Canton, I Have Dermontti Dawson On Line One

Charles HoweCorrespondent IAugust 9, 2010

13 Sep 1998:  Center Dermontti Dawson #63 of the Pittsburgh Steelers looks on during the game against the Chicago Bears at the Three Rivers Stadium in Pittsburgh, Pennsylvania. The Steelers defeated the Bears 12-7. Mandatory Credit: Rick Stewart  /Allspor
Rick Stewart/Getty Images


Dermontti Dawson played 13 seasons, primarily as a center, but during his rookie season played guard next to Hall of Fame center, Mike Webster. Dawson was drafted 44th overall by the Pittsburgh Steelers during the second round of the 1988 NFL Draft. He started 13 playoff games and has been a Hall of Fame finalist in 2009 and 2010. He was a semi-finalist in 2006, 2007, and 2008. 

Dawson was named to seven straight Pro Bowls from 1992 to 1998 and was an AP First Team All-Pro six straight times from 1983 to 1998. His list of accolades includes 1993 NFLPA co-AFC Offensive Lineman of the Year and the 1996 NFL Alumni’s Offensive Lineman of the Year. Hamstring injuries forced him to miss nine games in 1999 and seven in 2000. Following the 2000 season, Dawson was released by the Steelers. He decided to retire rather than playing football for another team. 

The man Dawson replaced, Mike Webster, was inducted into the Hall of Fame in 1997. Dawson’s list of awards rivals Mike’s. Webster was a nine-time Pro Bowler and five-time First Team All-Pro. Mike was drafted 125th overall during the fifth round of the 1974 Draft. He played 15 seasons for Pittsburgh before going to the Kansas City Chiefs for the final two years of his career.

Three other Hall of Famers that compare to Dermontti are 2003 inductee Joe DeLamielleure, 1996 inductee Dan Dierdorf, 1984 inductee Mike McCormack. DeLamielleure was drafted 26th overall during the first round of the 1973 Entry Draft. He was a six-time Pro Bowler and three-time First Team All-Pro. He played as a guard. Joe played eight seasons in Buffalo and five in Cleveland.
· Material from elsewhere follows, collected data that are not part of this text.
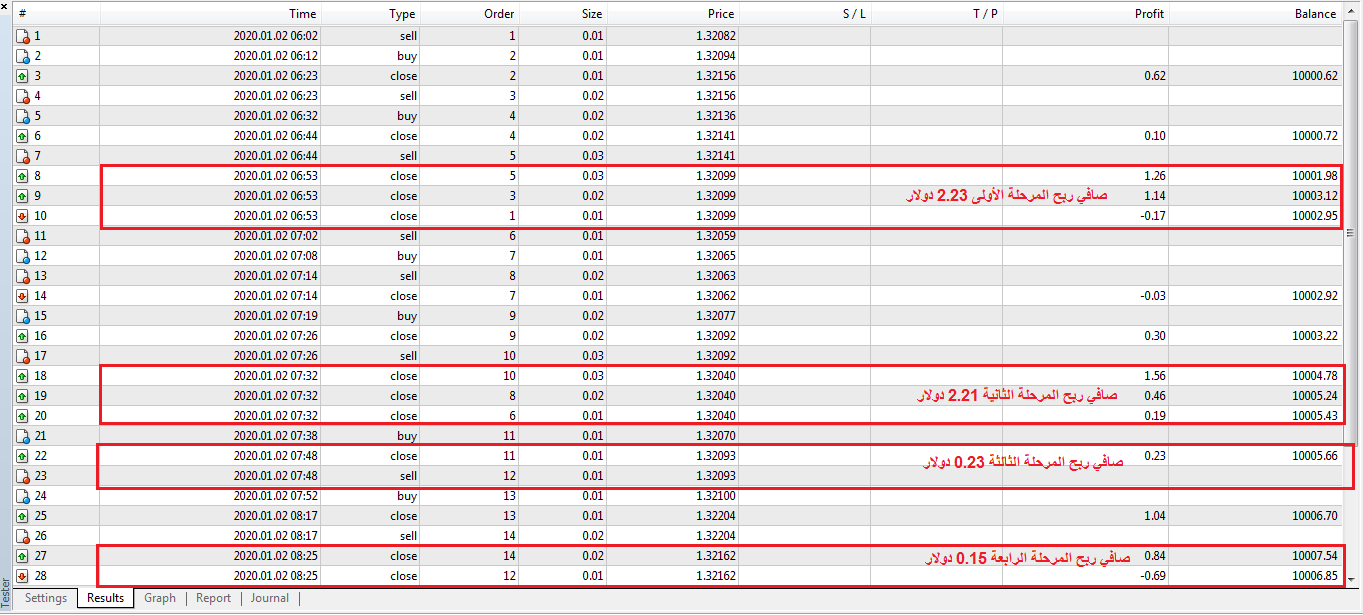Click the scrollbar down arrow

(x=1352, y=579)
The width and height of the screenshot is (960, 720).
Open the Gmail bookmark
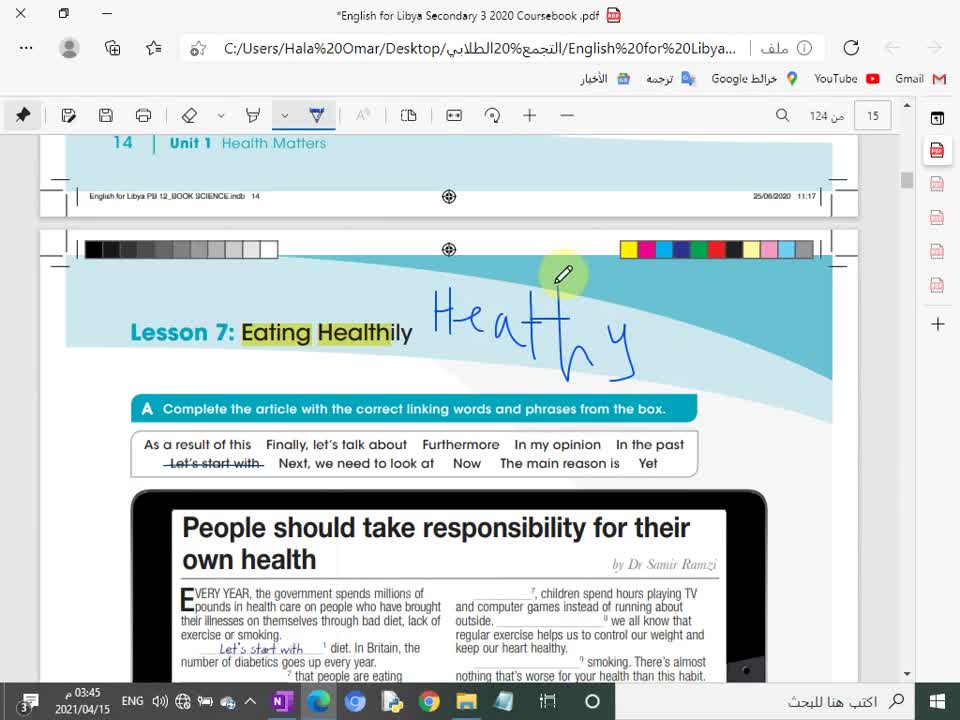919,78
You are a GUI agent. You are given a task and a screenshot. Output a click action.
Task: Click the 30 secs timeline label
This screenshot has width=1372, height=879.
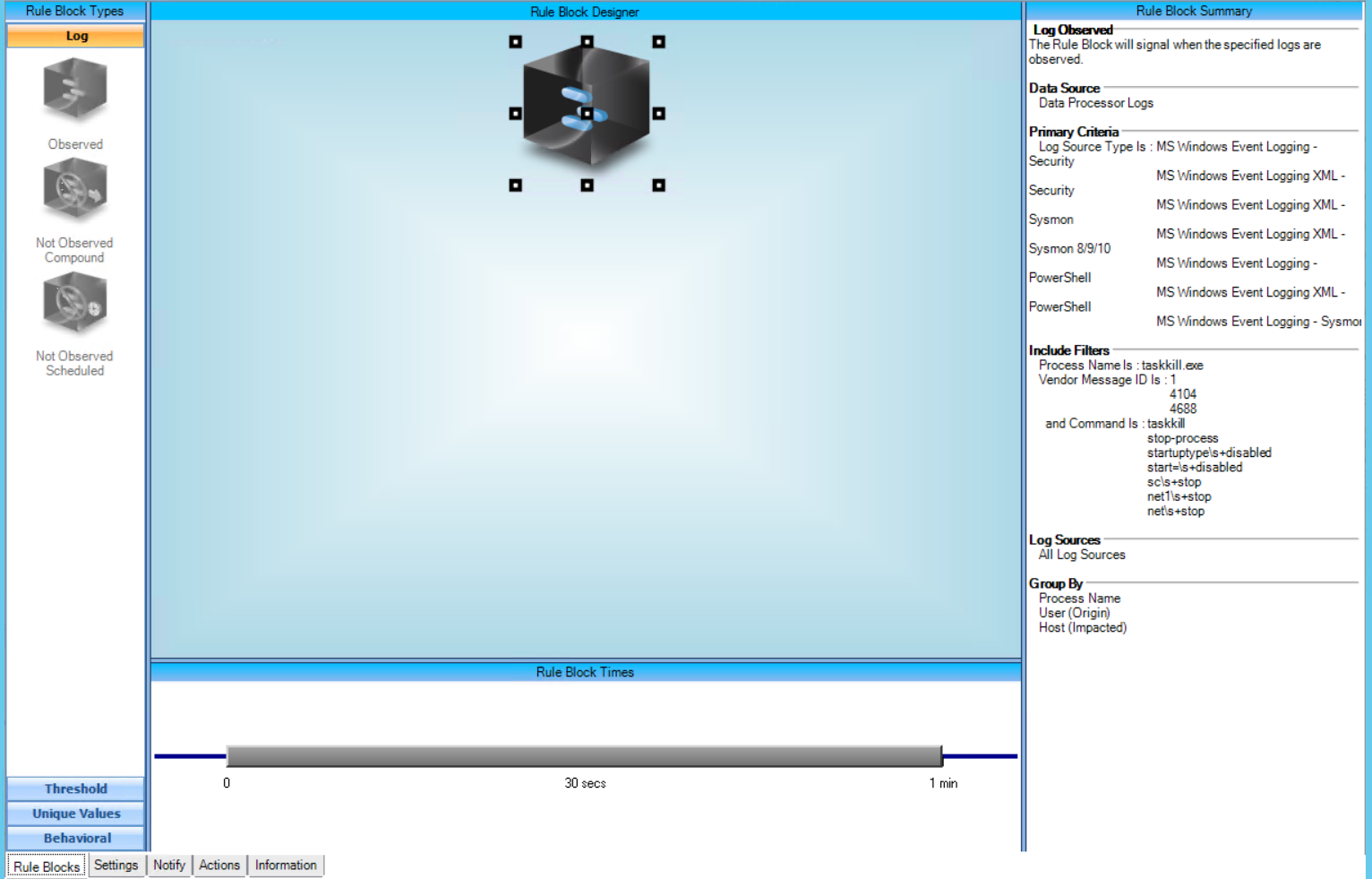pos(585,783)
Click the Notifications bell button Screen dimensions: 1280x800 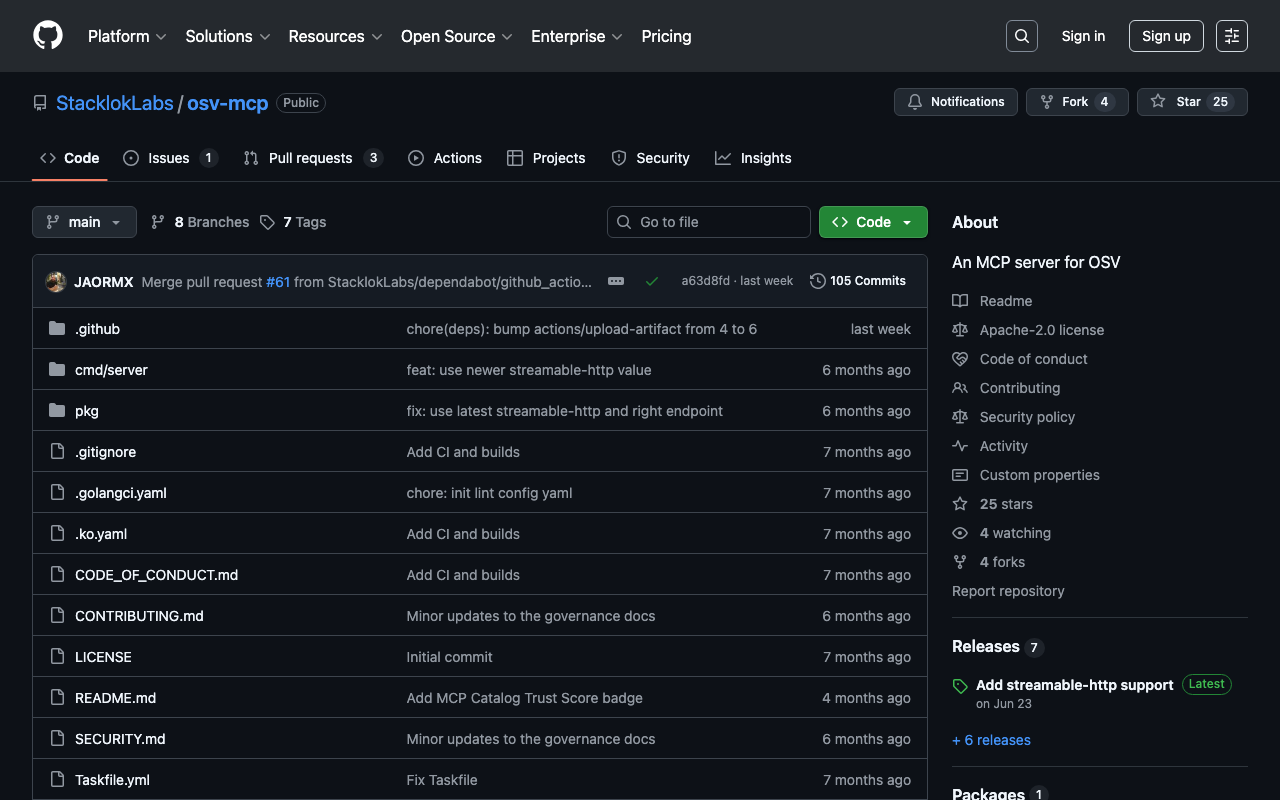click(x=955, y=102)
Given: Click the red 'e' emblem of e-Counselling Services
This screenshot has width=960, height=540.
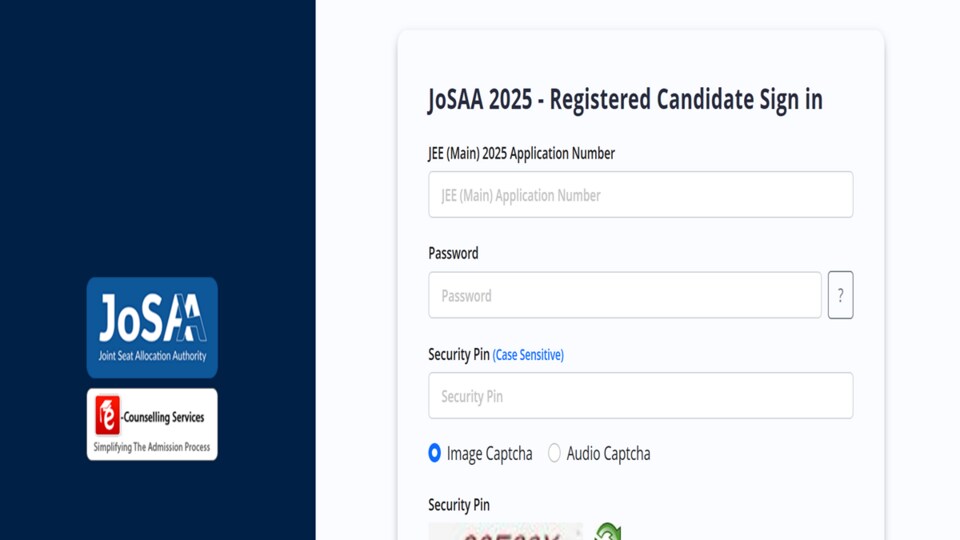Looking at the screenshot, I should pos(108,416).
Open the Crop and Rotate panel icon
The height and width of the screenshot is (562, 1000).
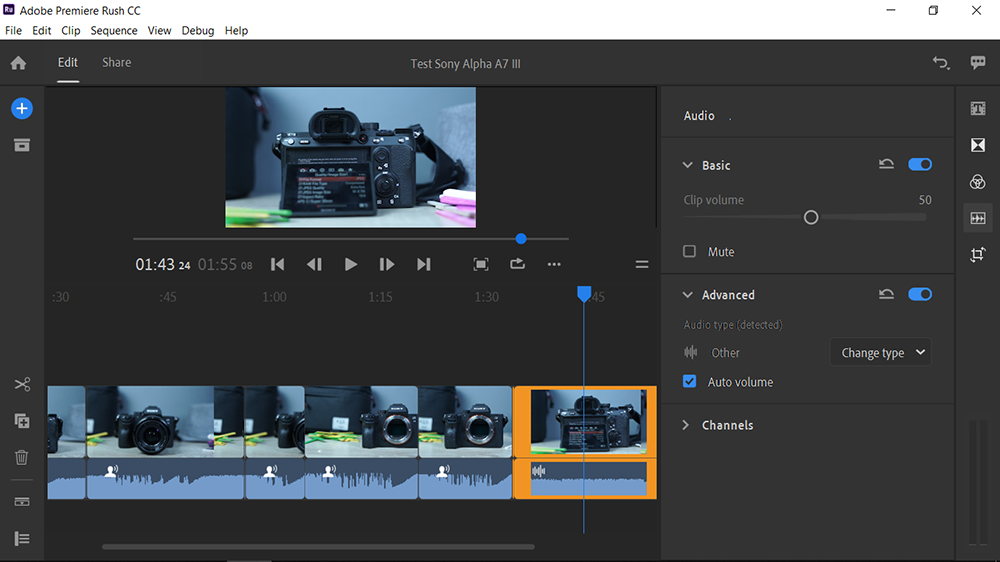(977, 255)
Dan Dierdorf played primarily as an offensive tackle, but also took snaps as a guard and a center. Drafted 34th overall during the third round of the 1951 Draft by the New York Yanks, he played only one season in New York. He then went to Cleveland where he played nine years. Dierdorf was nominated to the Pro Bowl six times. 

Mike McCormack played mainly as an offensive tackle, but also played on the defensive side of the ball in 1954. He was drafted in the second round, 43rd overall, of the 1971 NFL Draft by the St. Louis Cardinals. His list of accomplishments includes six Pro Bowls and three First Team All-Pro nominations. His career was 13 seasons long. 

Dermontti’s resume is comparable to several offensive linemen already enshrined in the NFL Hall of Fame. It’s only a matter of time before he gets that call. The question is, how long will it take?